If we were to read on in our gospel today a few more verses we would find that some of those responsible for the crucifixion tried to buy the silence of some of those who witnessed its power. The power of the resurrection however is not something so easy silenced. It still speaks to us today never silenced and still transformative. In such lies the reality of the resurrection. We cannot prove it by usual categories of truth and proof. We cannot compel belief in it by reference to history or creed. Rather we bear witness to it by how we allow it to transform our lives and the life of our world. We see it at work and help others to so see it, when we make visible those small signs of God’s reign, germinating beneath the ground, to be seen by ‘those who have eyes to see.’
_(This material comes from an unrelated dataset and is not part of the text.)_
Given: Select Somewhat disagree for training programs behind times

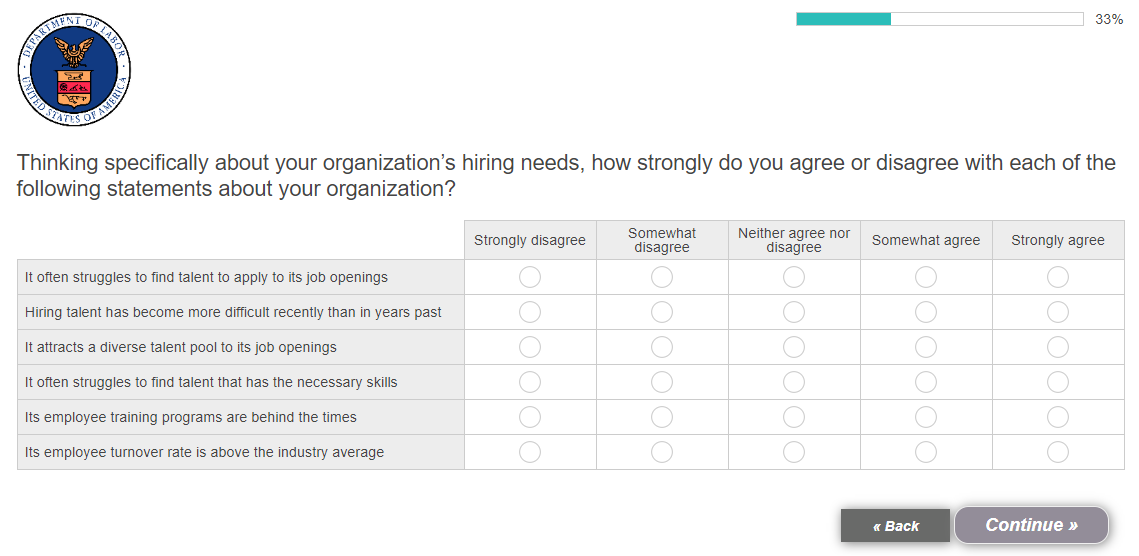Looking at the screenshot, I should tap(662, 417).
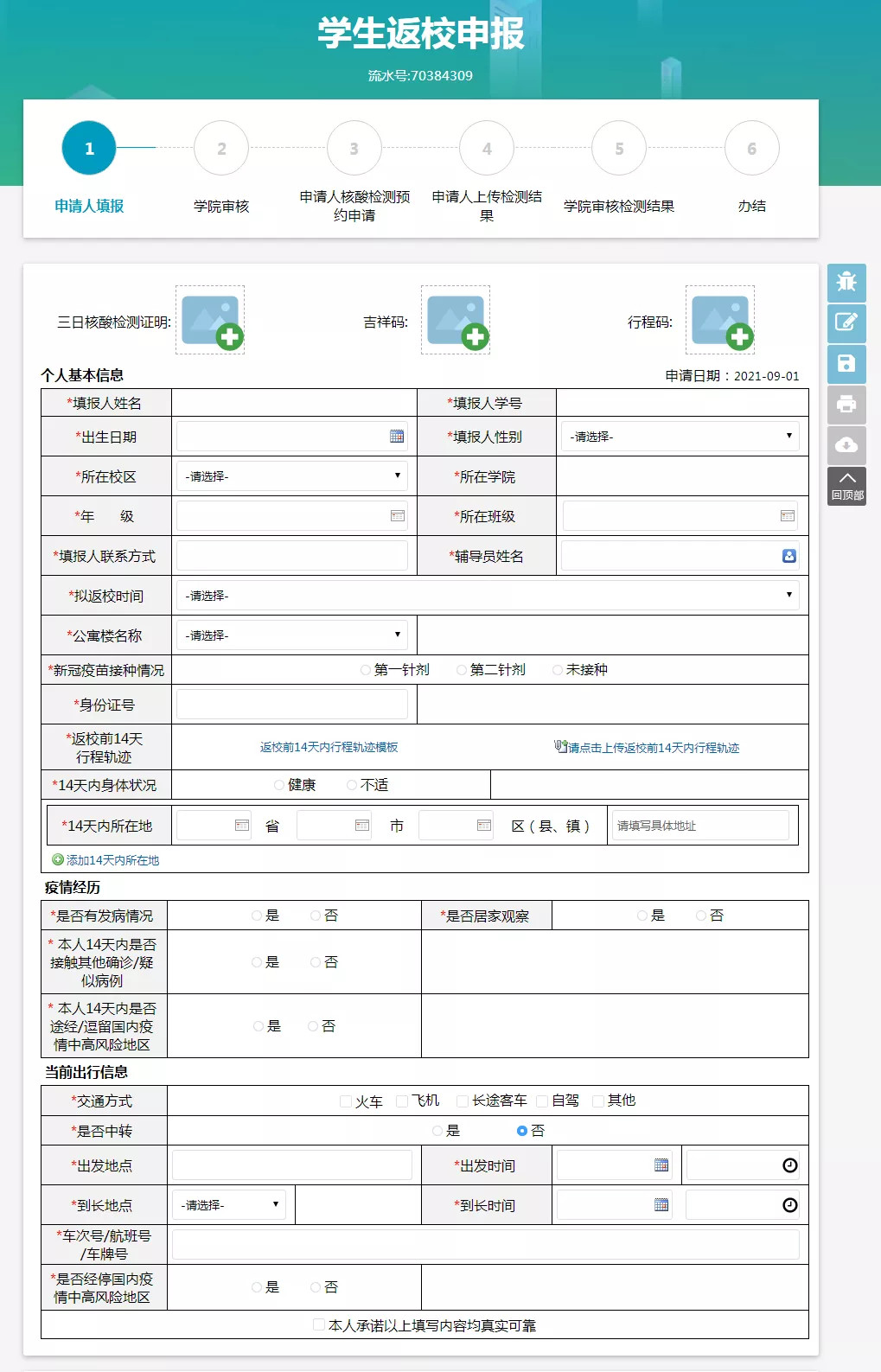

Marcus Borg quotes the Amerindian storyteller, ‘Now I don’t know if it happened this way or not, but I do know this story is true.’ That should be our attitude with the resurrection stories. The truth of those stories will be in how they transform our lives. In spite, despite of, we believe and in believing are transformed and act as transforming agents in our world. That is the true proof of the resurrection and in that it is truly miraculous beyond words!